Decisions, Decisions, Decisions!

In this world, it all boils down to decisions. How to make the right decision?

 In essence, we already know you can’t make decisions that lead you to ultimate or absolute truth. Godel’s theorem demonstrates that. Turing’s halting problem demonstrates that.

 The Church-Turing thesis, which says that the human brain is no more than the combination of the laws of physics, tells us that it is possible to mathematically model every aspect of the brain and create a computer that is equivalent of the brain.

 Here’s the first problem with that: If Godel’s theorem is correct, then we already know that there would be no axiomatic process by which even the most advanced Artificial Intelligence could package the truth more completely than our own brain.

 A mathematically modelled Artificial Intelligence would still suffer from the limitations of Godel’s theorem, and in order to overcome that limitation, it would have to be able to examine its own limitations and create stronger systems with each discovery of incompleteness.

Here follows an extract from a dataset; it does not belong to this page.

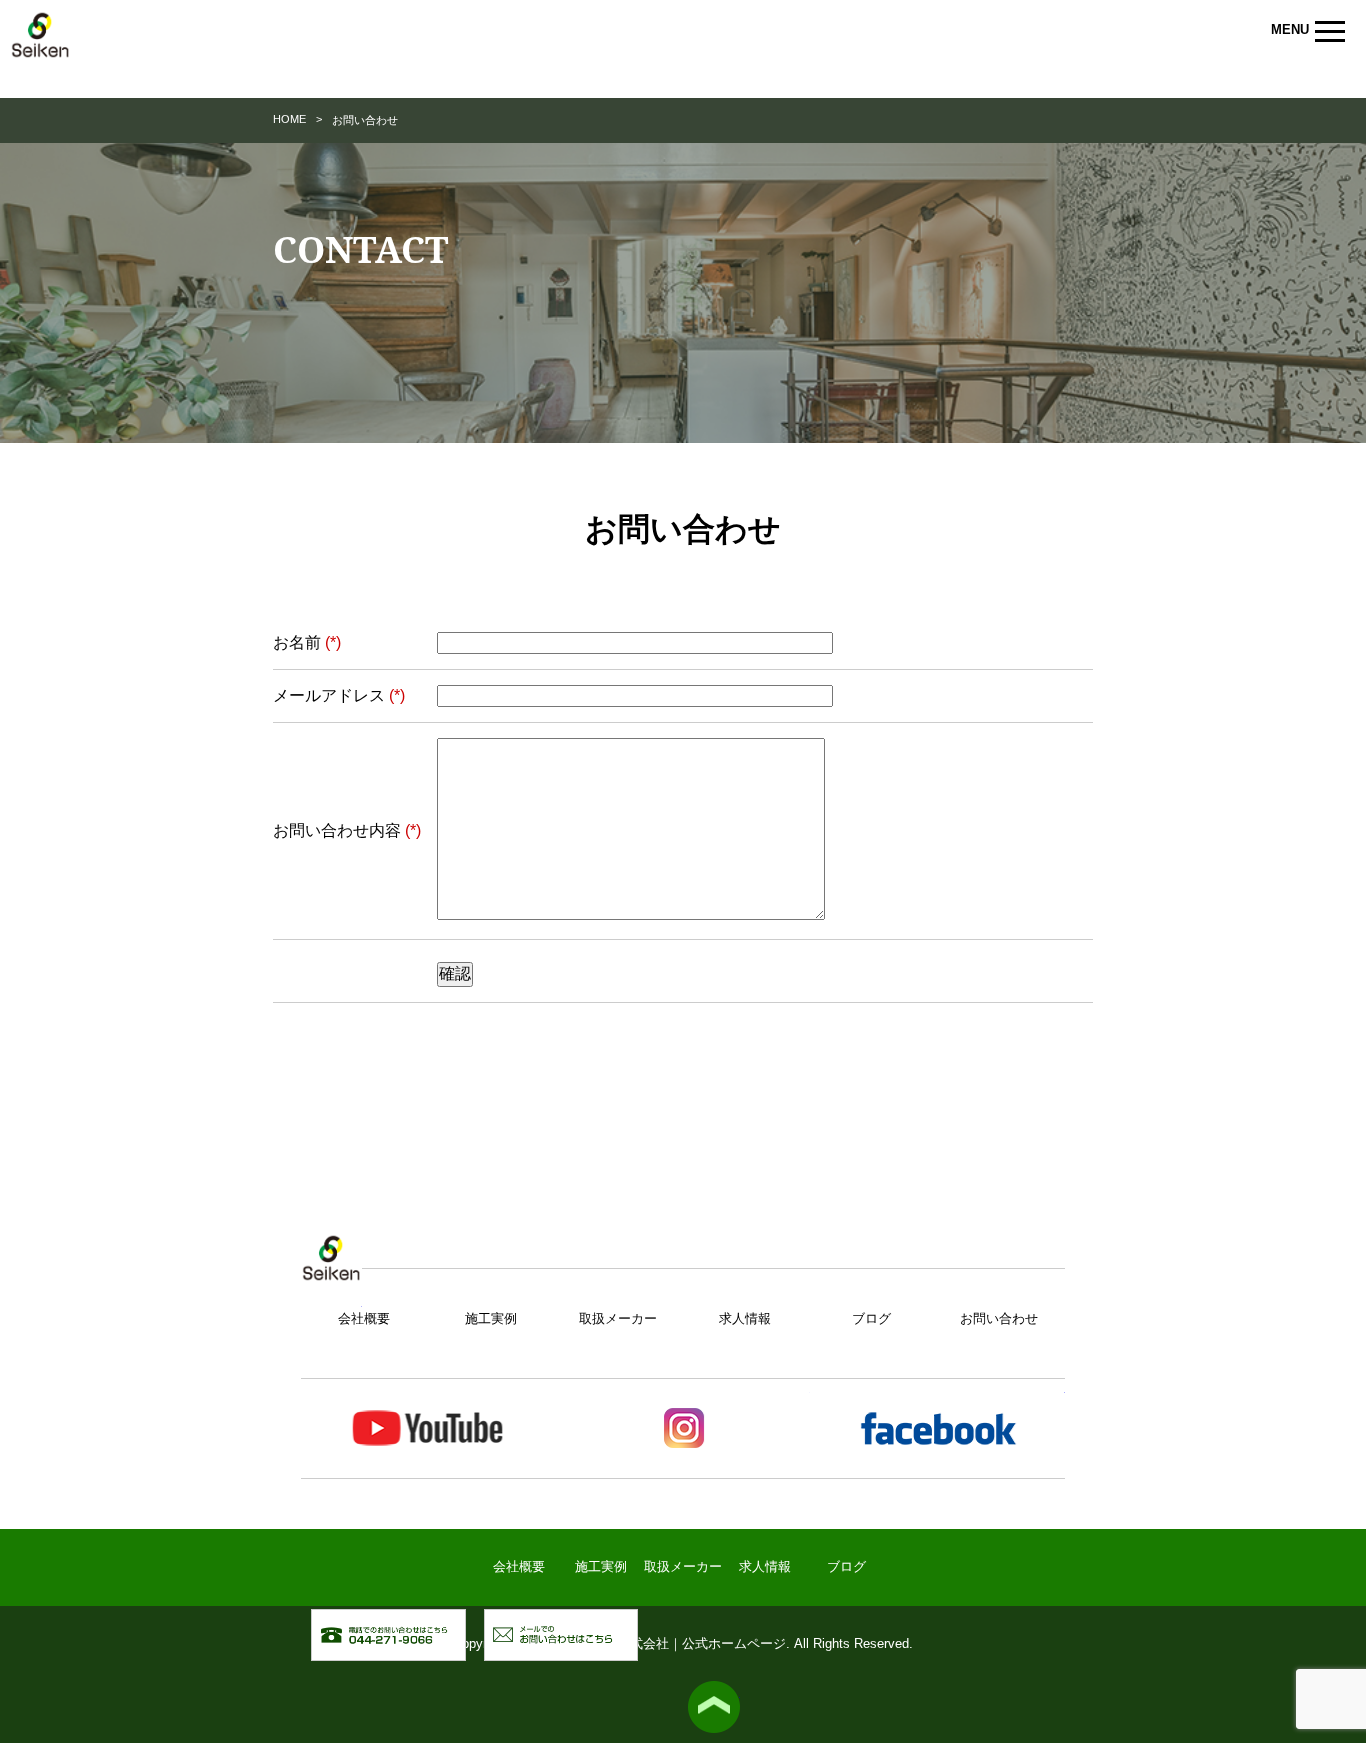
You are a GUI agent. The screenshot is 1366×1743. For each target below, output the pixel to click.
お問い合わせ (999, 1318)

 Put simply, “you can’t get there from here”.

 That is precisely why the teachings I show regarding “Abraham’s seed” makes sense. If we are incapable of making correct choices, we must assume that there exists a being of great enough intelligence to make those choices outside our abilities. This means that no human authority exists that can cancel human freedom to make those decisions for ourselves.  Neither church nor state can claim such authority, which leaves us free to explore our own options as individuals!

 That is what Jesus told us, what Paul told us, and it is the message of the bible itself!

 So why do we insist on this social organization, on creating religions that depend on our belonging to something greater than ourselves?

 Part of it comes from what Richard Dawkins calls the “genetic replicative algorithm”. Genes replicate. That’s their goal, their fixation and meaning in life. In order to replicate, they need to maintain control of their environment, and to maintain that control, will begin to work with neighboring genes to create behaviors that ensure as little change as possible.

The gene pool of any species tends to resist change.

 This means that in every species, once reproductive behavior within a species is selected, that behavior will be selected and maintained to the exclusion of other behaviors.  This is ensured by such behaviors as mating rituals, and evolves into cultural behaviors even among humans, such as rites of passage, by which a boy or girl becomes a man or woman within the culture, ready for its own sexual reproduction.

 Collective cultural behaviors will evolve within each system to perpetuate the good of that culture. As a result, much behavior will gradually develop an air of “absolute truth” around which we build our society, and the behaviors that evolve become understood as permanent, “spiritual” truths that exist beyond our lifespan and therefore beyond ourselves as individuals.

 From such reasoning, it’s not hard to conclude that the idea of an immortal soul, or of the idea that we do not die, but are part of a greater eternal whole, becomes a lasting paradigm of reality that we can carry with us wherever we go.

 I suspect that this is a template of general behaviors that have evolved over time that allow us to adapt and adjust to new territories.  It is also likely that these general rules of survival took on mechanical aspects of rules and laws, as in the Code of Hammurabi or the Ten Commandments. They are little more than structures of conduct that can be incorporated within any society, and the larger the society, the more abstract the rules.

 But that is the problem: the more abstract the rules, the fewer specific guidelines we have, and we begin trying to define specific guidelines y which we can derive feelings of security for ourselves, and we end up building thousands of different religions and sub-cultures, or cults, that give us a sense of meaning as part of a group.

 When rules become too abstract, they leave us open to many decisions we must make, for which we have no knowledge or ability to make. We will therefore seek to create “self evident” rules that give us confidence in our day-to-day experiences.

 Religion, therefore, is merely a manifestation of evolutionary tendencies, and it is exactly why no one wants to believe that if there is a God, our personal decisions play no part in the plans of that God.  It takes away the very sense of security we tried to develop in a relationship to higher principles.